Nick Clegg MEP (Lib Dem, East Midlands)
Shopping
Daddy's toy was better
Great news: divorce rates last year were the highest for five years. More children than ever before are being born to single parents. Increasing numbers of kids are caught in a tug-of-love between warring parents, battling to win their affection. Rejoice!
If the situation doesn't necessarily bring unalloyed happiness to the families themselves, it at least represents gleeful news for the toy industry. Manufacturers announced this week that British toy sales last year were up £120m on 2001. And Brian Ellis, chairman of the British Toy and Hobby Federation, knows why: 'Because you have got more broken families, children these days quite frequently have two sets of parents, so the expenditure per child is rising,' he said.

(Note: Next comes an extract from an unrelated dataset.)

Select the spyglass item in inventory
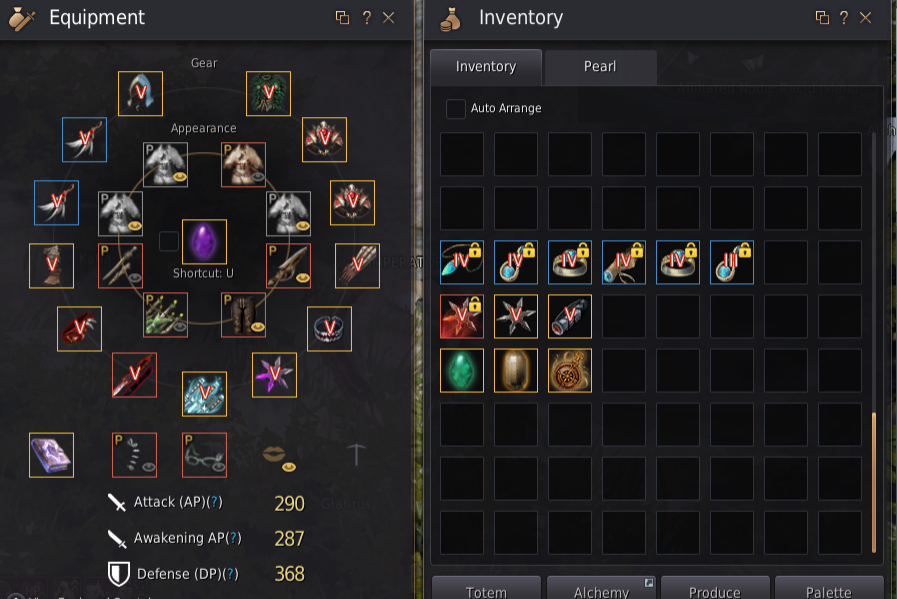This screenshot has width=897, height=599. pos(570,316)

It's a welcome fillip for an industry that has long been steeling itself against tumbling birth rates and another serious threat to sales, referred to in hushed tones as KGOY, or 'kids get older younger'. Youngsters today, the theory goes, tire of toys much earlier than previous generations. Instead of GI Joe and Barbie, today's 12-year-olds have long since moved on to computer games, gangsta rap and crack cocaine. (The biggest toy market today, consequently, is among four- to five-year-olds.) So any sign of acrimony among the grown-ups, especially where it leads to competitive present-buying for poor abandoned Jake and Jessie, is to be welcomed.
'When couples separate, children in effect get two birthdays and two Christmases,' says Jack Boyle, a psychologist who has studied the effect of divorce on children. Toysellers who fear KGOY, in other words, underestimate the marketing magic of DPWB - or 'daddy's present was better'.
Curiously, if the growth in toy sales is partly fuelled by social breakdown, some of today's biggest sellers are toys that promote a hyperreal domesticity. Toy kitchens and doll's houses showed a surprising boom - perhaps since they allow children to create an idyllic home life, if only in miniature.
But as mummy and daddy know only too well, domestic bliss only lasts for so long. The runaway success of last year was Beyblades, a collection of fighting spinning tops designed for fiercely competitive one-on-one 'battling'. Parents unhappy about such aggressive play can at least be consoled that their children are gaining immensely valuable skills for their future (parenting) lives. Kids are getting older younger, after all.